I agree that a Special Master’s factual findings are accorded deference, but in light of the great evidence to the contrary, I must conclude that the Special Master’s determination that Ms. Hibbard did not suffer an autonomic neuropathy was arbitrary and capricious.
III.
Based on the record before us, I think it clear that Ms. Hibbard has put forward a prima facie case under Althen that the administered flu vaccine caused her dysau-tonomia. The Special Master characterized Dr. Morgan’s medical theory as “poorly supported,” but the respondent appears to present no real challenge to Ms. Hib-bard’s satisfaction of the first Althen prong. Rather, the respondent focused on whether Ms.
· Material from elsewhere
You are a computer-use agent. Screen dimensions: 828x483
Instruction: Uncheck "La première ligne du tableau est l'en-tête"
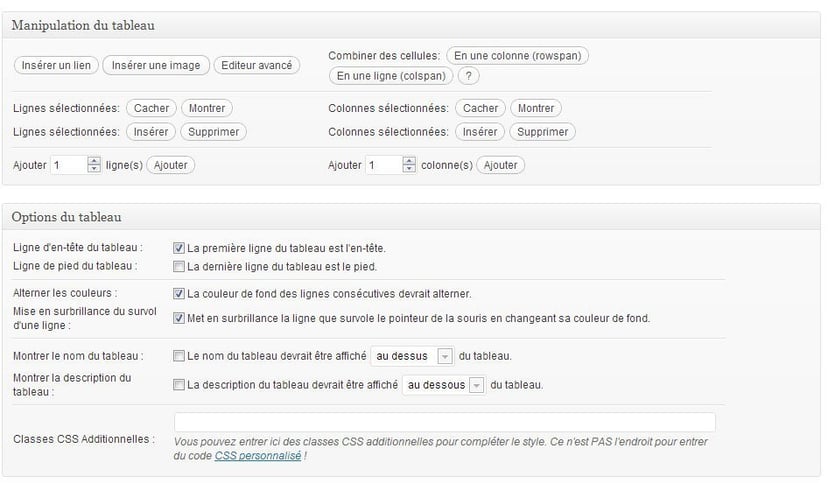pos(179,247)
Hibbard affirmatively established that she suffered from one of the links in the causal chain leading to her injury. Regardless of the respondent’s attack on the adequacy of the evidence of *1374autonomic neuropathy, the respondent cannot dispute that the evidence establishes a logical sequence of cause and effect. I therefore see no legitimate dispute as to Ms. Hibbard’s satisfaction of the second Althen prong. Finally, as the majority notes, the respondent expressly conceded that Ms. Hibbard’s claim satisfies the temporal prong. Majority at 1362. Having presented a prima facie case of causation, the burden, in accordance with Althen, appropriately shifts to the respondent to demonstrate a likely alternative cause for Ms. Hibbard’s injury.1 As Ms. Hibbard contends, the respondent failed to put forward any alternative cause, let alone a likely one. Dr. Chaudhry’s testimony fails to back any alternative theory that would explain Ms. Hibbard’s injury. As such, reversal of the determination of the Special Master and entry of judgment for the petitioner is appropriate.
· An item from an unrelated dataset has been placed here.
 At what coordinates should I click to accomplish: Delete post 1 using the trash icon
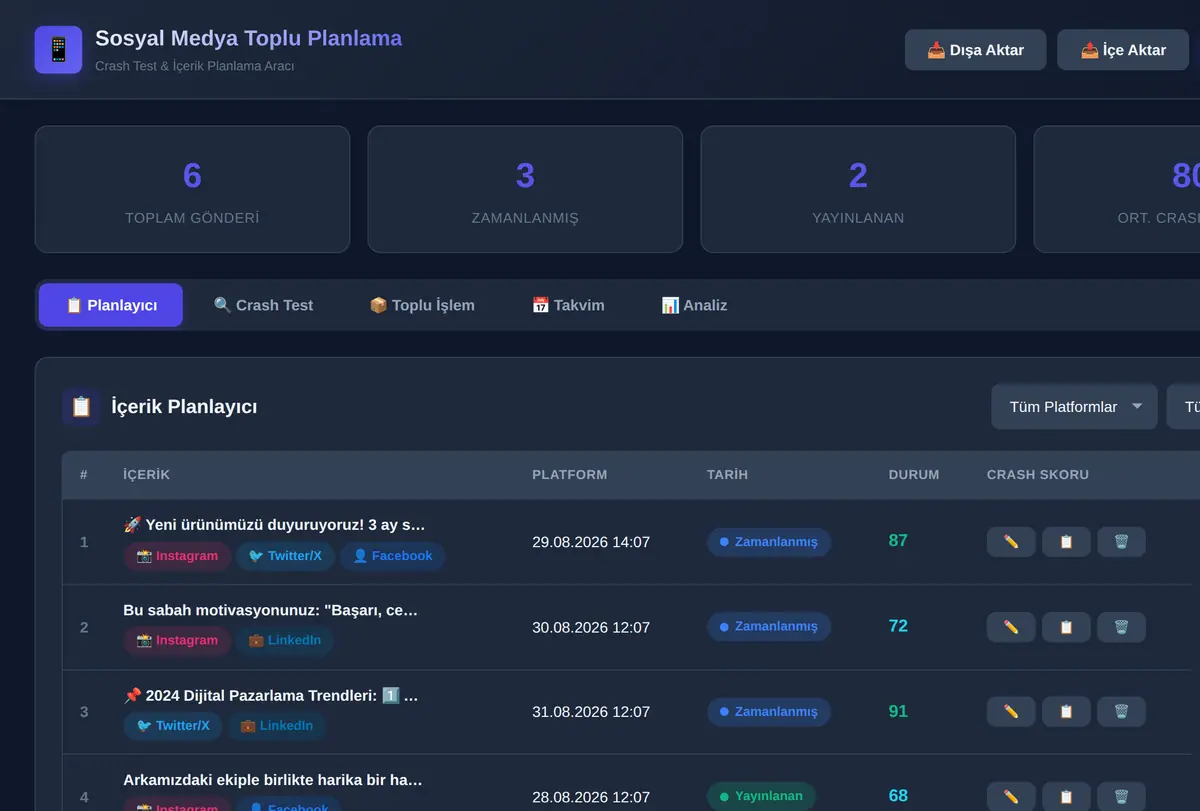tap(1121, 542)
Separately, and in addition, I would find that the Special Master erred in determining that Ms. Hibbard did not establish that she suffered an autonomic neuropathy by a preponderance of the evidence. This error standing alone warrants reversal.
. If the majority and the Special Master were correct that, in addition to the Althen showing, a Vaccine Act claimant must also separately establish each link in the causal chain by a preponderance of the evidence, there would be no burden left to shift back to the government.